We Palestinians know who the terrorists are and we can take care of them ourselves. We are not prepared to have the weapons fall into the wrong hands. We have lists of everyone who has a weapon – personal weapons as well as those held by security forces. As soon as we start to act, that will be the first thing we do – to take all arms. There will not be a single bullet in all of the territory that we do not have control over. Protecting the lives of Jews protects the lives of Arabs as well.
The localized leadership of which Massad talks is consistent with the system promoted by Professor Mordechai Kedar, retired Bar Ilan professor. He explains that the only Arab states that are not failed states are the various Emirates, states in which the entire political unit comprises a single tribe. They cooperate with each other over certain issues but are largely independent, thereby maintaining a stable peace.
Interestingly, an article called, “The Palestinian Authority and the Clans: Who Rules Who[m]?” was recently published in a journal of the Institute for Palestine Studies. Author Mashhour al-Batran concludes his article by saying that, in the end, the PA will either turn into a civil society or it will adopt the emirates system as proposed by Kedar.
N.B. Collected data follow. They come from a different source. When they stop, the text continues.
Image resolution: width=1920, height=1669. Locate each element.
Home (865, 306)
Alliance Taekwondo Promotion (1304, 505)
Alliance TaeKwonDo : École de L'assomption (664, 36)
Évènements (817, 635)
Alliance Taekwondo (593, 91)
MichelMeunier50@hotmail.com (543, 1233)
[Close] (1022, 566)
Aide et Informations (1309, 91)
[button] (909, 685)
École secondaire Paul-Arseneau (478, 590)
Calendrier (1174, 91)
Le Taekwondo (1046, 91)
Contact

Kedar quipped that “the PA will turn into a civil society when Israel will become a Christian nation”. Al-Batran’s scorning of the PA is clear even though it is so elegantly disguised.
It is interesting that a decidedly anti-Israeli journal published an article with such a statement — an endorsement of the emirate system as a potential solution to the problems faced by Israel and the Palestinian Arab population, each for their own reasons.
When asked how he envisions the day after the PA falls, Massad replied that he sees a lot of people in jail and awaiting trial – those who stole from the people. Abbas and other members of the elite will have to answer for their crimes against the Palestinian Arabs.
Releasing the people from the sacrificial altar on Eid el-Adha, therefore, will not mean that Abbas will be tied up instead; it does not mean that heads will roll. Massad does not want anyone to be assassinated. Violence is not the way forward for him. It means that the stolen wealth will be returned to the people for building their society according to their own culture and with the leaders that they themselves will choose. He anticipates being able to recoup the monies going back even to the wealth stolen by Arafat.
There have been others who predicted the fall of the PA in the past but the elite have stubbornly and manipulatively managed to hold onto power.
And what if Eid el-Adha comes and goes without any regime change? I asked Massad what it will mean to him if the PA leadership will still be in place after the holiday. “I will blame Europe,” he said. He does not blame Israel that is signatory to international agreements and has limited leeway because of that. But:
Europe refuses to see that the ‘humanitarian’ funds they transfer to the PA enrich the corrupt leaders and are used to commit terrorism, terrorism that kills Arabs and Jews and that is already killing our next generation.